Definitions

from The American Heritage® Dictionary of the English Language, 5th Edition.

  • noun An empty space or a missing part; a gap.
  • noun Anatomy A cavity, space, or depression, especially in a bone, containing cartilage or bone cells.

from The Century Dictionary.

  • noun A pit or hollow.
  • noun A gap; a hiatus; especially, a vacancy caused by the omission, loss, or obliteration of something necessary to continuity or completeness.
  • noun In conchology, the typical genus of Lacunidæ.

from the GNU version of the Collaborative International Dictionary of English.

  • noun A small opening; a small pit or depression; a small blank space; a gap or vacancy; a hiatus.
  • noun (Biol.) A small opening; a small depression or cavity; a space, as a vacant space between the cells of plants, or one of the spaces left among the tissues of the lower animals, which serve in place of vessels for the circulation of the body fluids, or the cavity or sac, usually of very small size, in a mucous membrane.
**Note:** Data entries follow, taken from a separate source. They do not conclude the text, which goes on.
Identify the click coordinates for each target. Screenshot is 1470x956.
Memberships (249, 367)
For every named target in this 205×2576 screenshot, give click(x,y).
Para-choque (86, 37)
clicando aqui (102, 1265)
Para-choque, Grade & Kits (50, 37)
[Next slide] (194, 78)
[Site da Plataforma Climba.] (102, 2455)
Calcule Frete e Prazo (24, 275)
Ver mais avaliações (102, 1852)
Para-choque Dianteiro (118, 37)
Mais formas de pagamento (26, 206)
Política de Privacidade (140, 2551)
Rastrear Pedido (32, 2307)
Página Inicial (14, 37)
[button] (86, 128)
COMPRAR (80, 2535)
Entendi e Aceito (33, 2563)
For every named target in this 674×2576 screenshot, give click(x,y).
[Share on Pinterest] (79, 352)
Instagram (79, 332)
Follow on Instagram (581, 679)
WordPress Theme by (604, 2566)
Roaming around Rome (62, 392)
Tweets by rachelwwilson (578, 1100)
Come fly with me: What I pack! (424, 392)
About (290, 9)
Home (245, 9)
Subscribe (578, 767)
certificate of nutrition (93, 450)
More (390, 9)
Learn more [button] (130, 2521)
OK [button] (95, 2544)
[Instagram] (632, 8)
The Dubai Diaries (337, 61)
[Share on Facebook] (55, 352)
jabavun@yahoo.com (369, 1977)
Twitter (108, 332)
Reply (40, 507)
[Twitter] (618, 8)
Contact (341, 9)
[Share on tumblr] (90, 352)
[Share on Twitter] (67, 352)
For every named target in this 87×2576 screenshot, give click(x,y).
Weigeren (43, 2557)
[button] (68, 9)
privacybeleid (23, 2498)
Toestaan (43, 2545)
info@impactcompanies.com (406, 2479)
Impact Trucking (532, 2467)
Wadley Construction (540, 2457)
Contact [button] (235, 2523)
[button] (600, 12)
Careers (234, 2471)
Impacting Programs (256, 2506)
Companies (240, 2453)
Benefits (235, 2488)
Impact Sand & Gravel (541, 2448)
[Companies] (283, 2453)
from Wiktionary, Creative Commons Attribution/Share-Alike License.

  • noun A small opening; a small pit or depression; a small blank space; a gap or vacancy; a hiatus.
  • noun An absent part, especially in a book or other piece of writing, often referring to an ancient manuscript or similar.
  • noun microscopy A space visible between cells, allowing free passage of light.
  • noun linguistics A language gap, which occurs when there is no direct translation in the target language for a lexical term found in the source language

from WordNet 3.0 Copyright 2006 by Princeton University. All rights reserved.

  • noun a blank gap or missing part
  • noun an ornamental sunken panel in a ceiling or dome

Etymologies

from The American Heritage® Dictionary of the English Language, 4th Edition

[Latin lacūna; see lagoon.]

from Wiktionary, Creative Commons Attribution/Share-Alike License

From Latin lacūna ("ditch, gap"), diminutive form of lacus ("lake").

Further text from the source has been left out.